Spacefaring 101: 9 little-known facts about packing your bags pre-flight

Russian cosmonaut Mikhail Kornienko and NASA astronaut Scott Kelly have recently embarked on a marathon 342-day mission aboard the ISS. It is a historic endeavor as no one has ever spent more than seven months aboard the ISS. But what does it take to boldly go where no man has gone before? Let’s take a look at the preparations the team went through before lift-off and watch the first footage sent back from the station.

Watch the video: A year in space. Source: RBTH / Nauka 2.0 TV channel

1. The crews always arrive at the launch site two weeks before lift-off.

2. During the next 14 days the astronauts and all specialists that work with them live in an enclosed and secure area. This is called an “observation regimen” and has but one purpose — to prevent the astronauts from falling ill.

3. The team’s daily routine involves a lot of physical exercise, including workouts with special equipment designed to partially simulate weightlessness.

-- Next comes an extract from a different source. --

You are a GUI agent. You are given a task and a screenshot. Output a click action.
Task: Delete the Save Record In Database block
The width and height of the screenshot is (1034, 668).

4. Twelve days before lift-off, the astronauts take part in something they call “spacecraft fitting.” At this stage, the team members try out their spacesuits to check their quality. The commander and flight engineers also test communications and navigation tools.

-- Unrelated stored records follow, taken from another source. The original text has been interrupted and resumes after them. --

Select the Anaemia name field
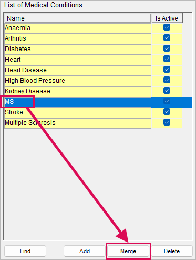click(78, 28)
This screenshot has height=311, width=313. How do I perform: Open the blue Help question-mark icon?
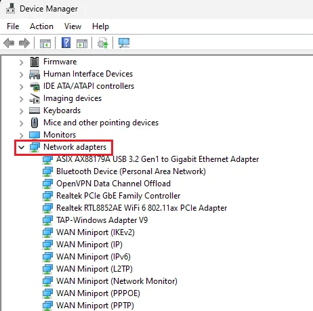tap(66, 43)
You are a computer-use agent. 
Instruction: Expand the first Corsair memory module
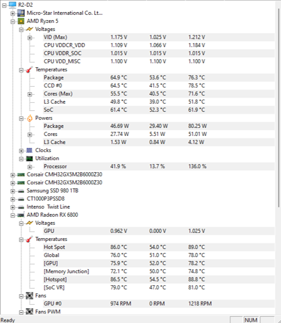click(13, 175)
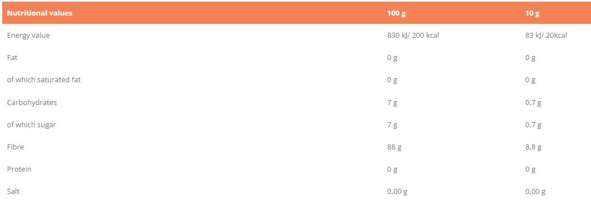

5. The spacecraft and spacesuits are brought to Baikonur Cosmodrome several months before the launch so that there is time to double-check everything and fix any problems.

6. Twenty-four hours before lift-off, the so-called “day of silence” comes to Baikonur. The astronauts rest until evening. Six hours before lift-off, they proceed to the launch area.

7. Precisely two hours and two minutes before the launch, the astronauts enter the ship. The psychological support team helps them relax and they put on some music.  

8. The team working on the launch comprises 500 people.

9. A flight to the ISS takes about six hours.